中長期的な対策として、政府は、企業の損益のギャップを縮めるため、収量の多い品種へのオリーブ樹の品目転換費用を負担することを約束している。
こうした理由から、カタマルカ州議会議員のエグレ・アルタミラノ氏は、政府内で策定中の支援策を発動し、同地域への支援を加速させるため、州がオリーブ産業において早急に非常事態宣言を発令することを期待している。「非常事態宣言に関する州の政令が公布されるまでは、この問題は解決しないでしょう」と、彼女はカタマルカのノア・プレスに語った。 「これは必ず踏み出さなければならない第一歩であり、その点については意欲があると思う」
今年初め、カタマルカ州のポマン地区において、国内のオリーブオイル産業に対し非常事態宣言が発令され、オリーブ生産に携わる企業は6ヶ月間、地方税や手数料の支払いが免除された。この措置は、世界的なオリーブオイル価格の下落と、収量の多い他の品種への転換が求められたことを主な原因として、業界全体で収益の低下と人員削減が相次いだことを受けたものであり、その結果、2週間で50人の解雇が発生した。

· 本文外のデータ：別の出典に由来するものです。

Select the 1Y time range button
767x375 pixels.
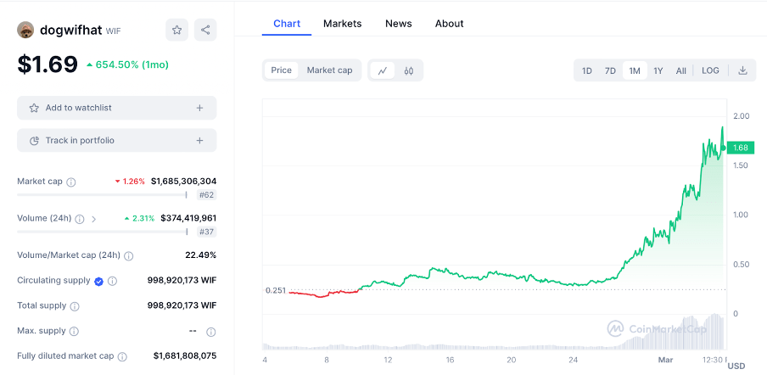[x=658, y=70]
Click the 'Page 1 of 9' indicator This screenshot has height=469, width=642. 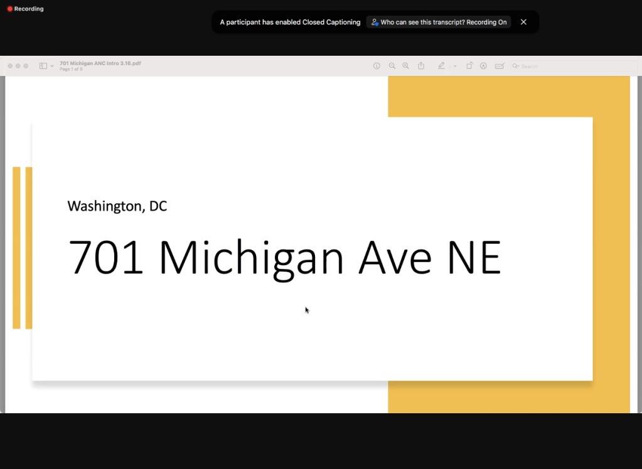71,69
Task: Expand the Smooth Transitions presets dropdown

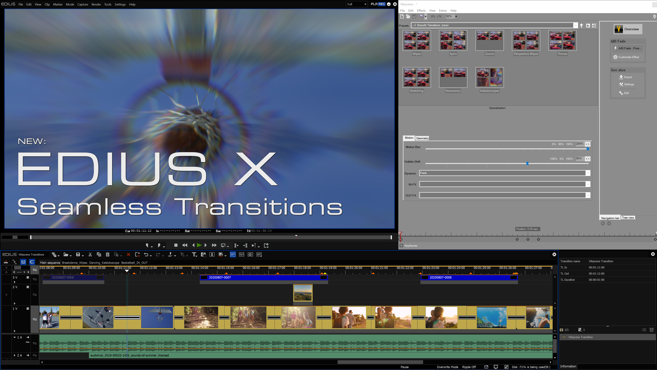Action: [x=576, y=25]
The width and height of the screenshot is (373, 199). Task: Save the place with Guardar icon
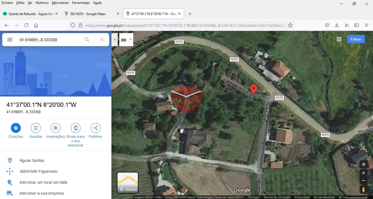click(x=36, y=128)
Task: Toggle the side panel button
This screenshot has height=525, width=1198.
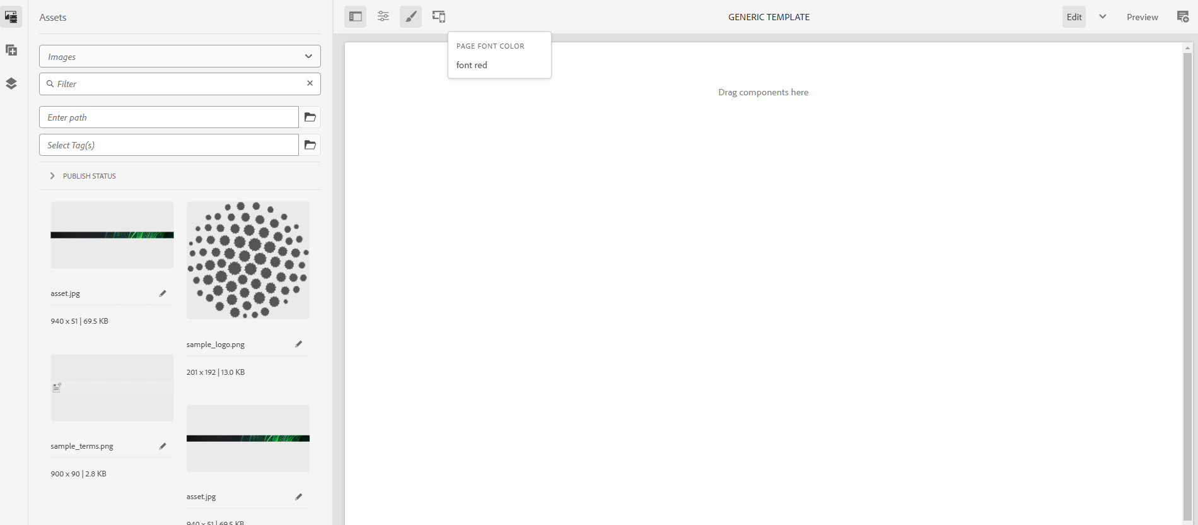Action: coord(356,17)
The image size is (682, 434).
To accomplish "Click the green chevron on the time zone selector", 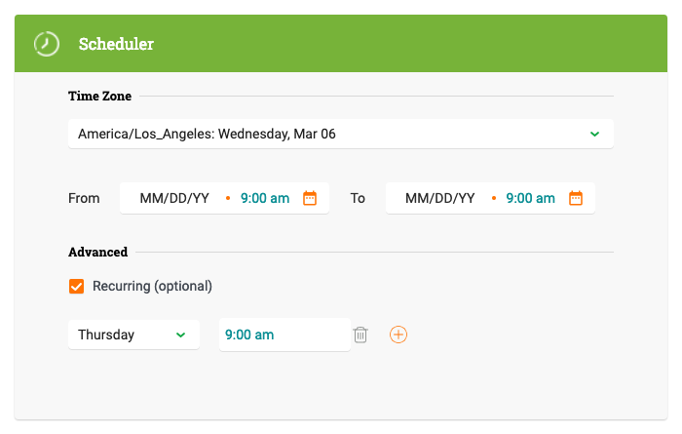I will (x=594, y=134).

当時、ポマン市のフランシスコ・ゴルディージョ市長は、この状況に対処する政策を欠いているとして州政府および連邦政府を批判し、それがアルゼンチンの民間雇用情勢を悪化させていると指摘した。同氏は、事業主がコストを賄うために従業員を解雇することを防ぐため、オリーブオイル生産に対する支援策が講じられなければならないと述べた。
メラ氏は、政府の措置が、業界が雇用創出と発展を継続する助けとなるだけでなく、業界および州への長期的な投資を促進し、カタマルカ州のオリーブ生産の地位を維持することにもつながると述べている。